EXERCISE INSTRUCTIONS: Go line by line through the data below, counting each one that has "screenshot", and give the final count only.

RECORDS SUPPLIED:
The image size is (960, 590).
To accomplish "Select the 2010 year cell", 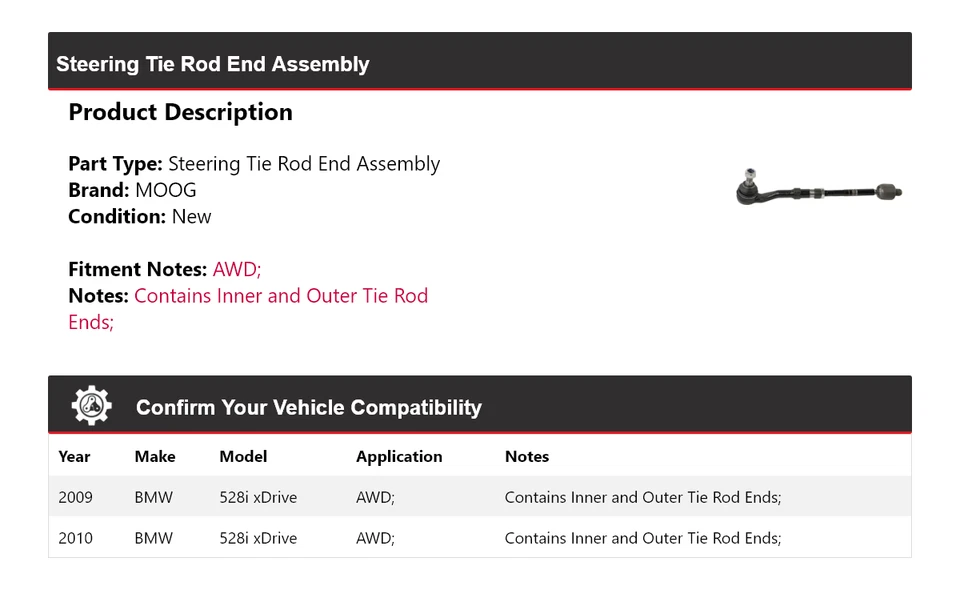I will [75, 538].
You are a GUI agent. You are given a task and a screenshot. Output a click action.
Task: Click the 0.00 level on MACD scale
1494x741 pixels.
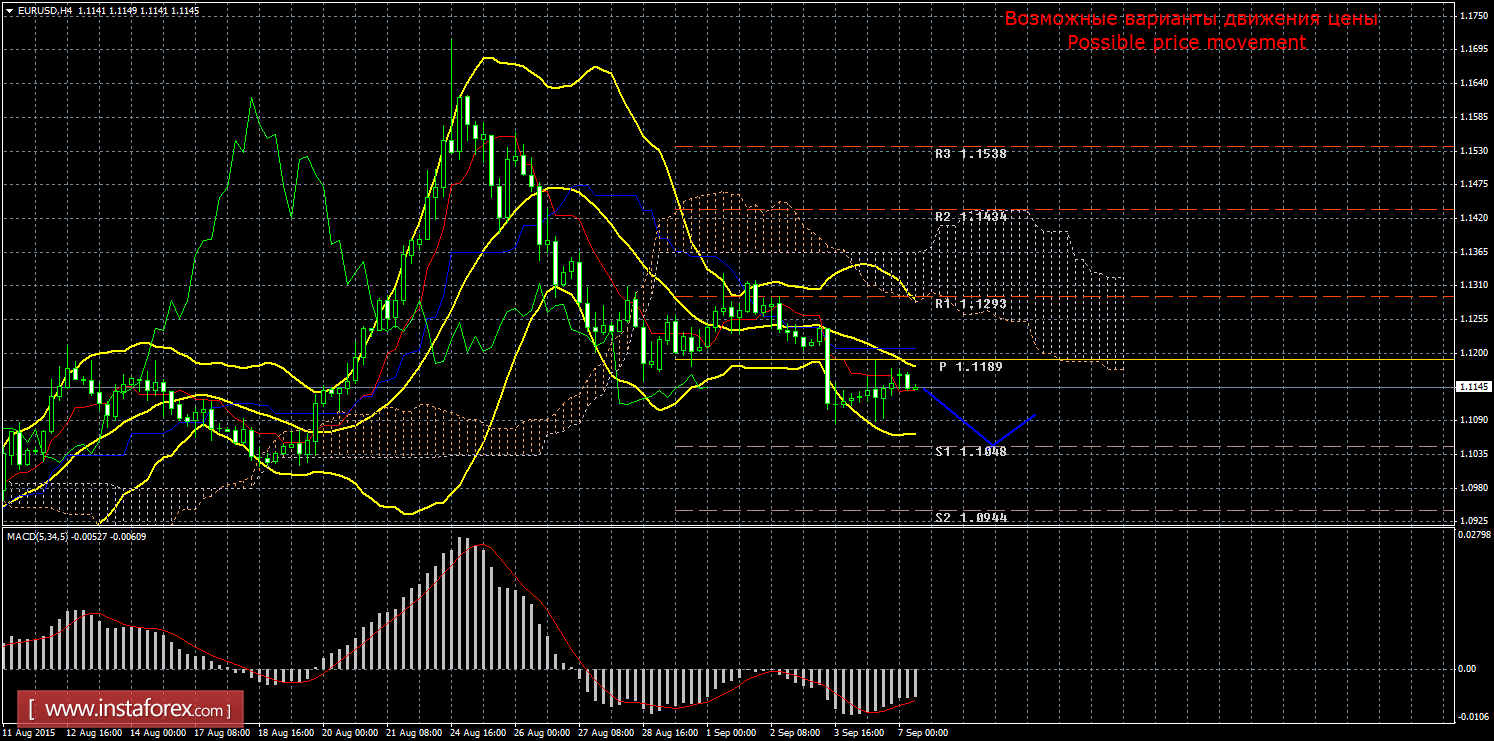(1468, 668)
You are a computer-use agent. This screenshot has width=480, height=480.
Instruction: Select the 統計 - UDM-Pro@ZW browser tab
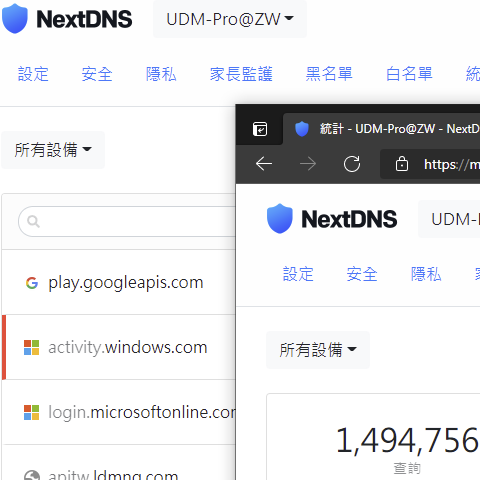tap(381, 129)
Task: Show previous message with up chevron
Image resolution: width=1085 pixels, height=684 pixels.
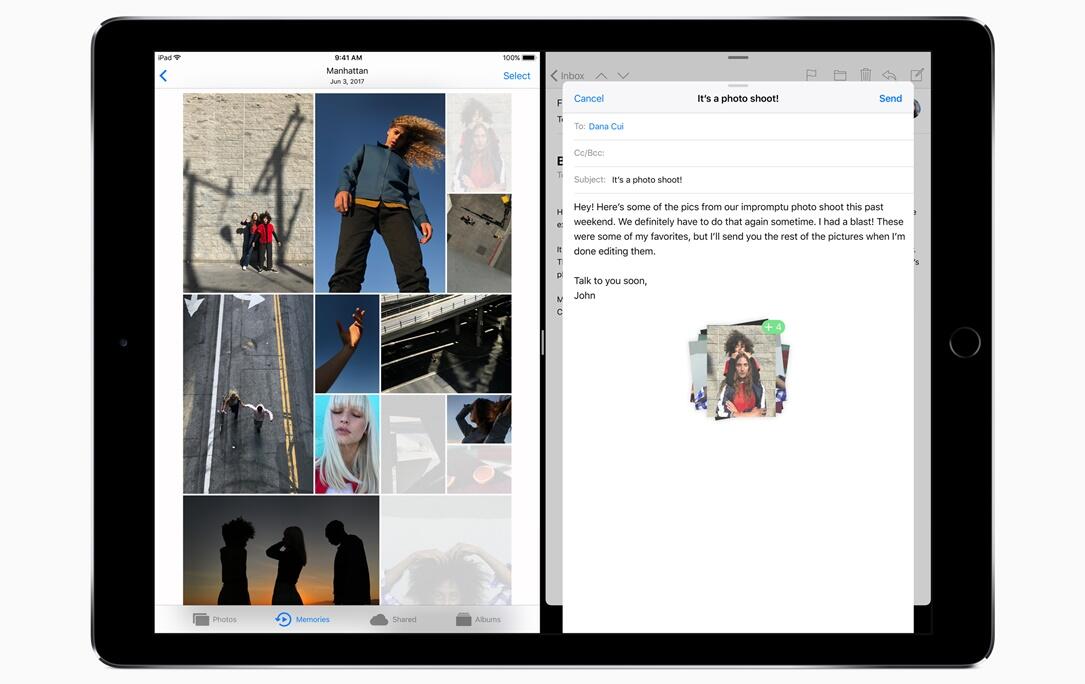Action: click(x=601, y=76)
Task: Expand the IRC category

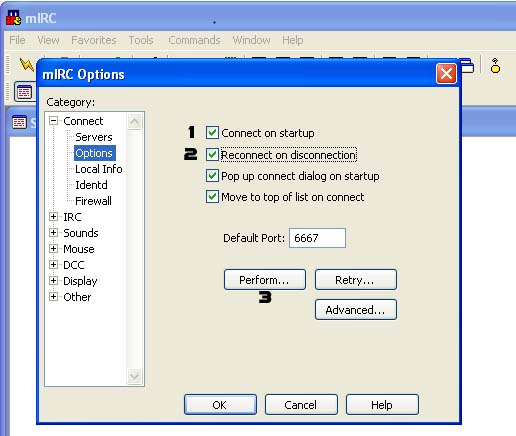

REPLY TO THE EXERCISE: 2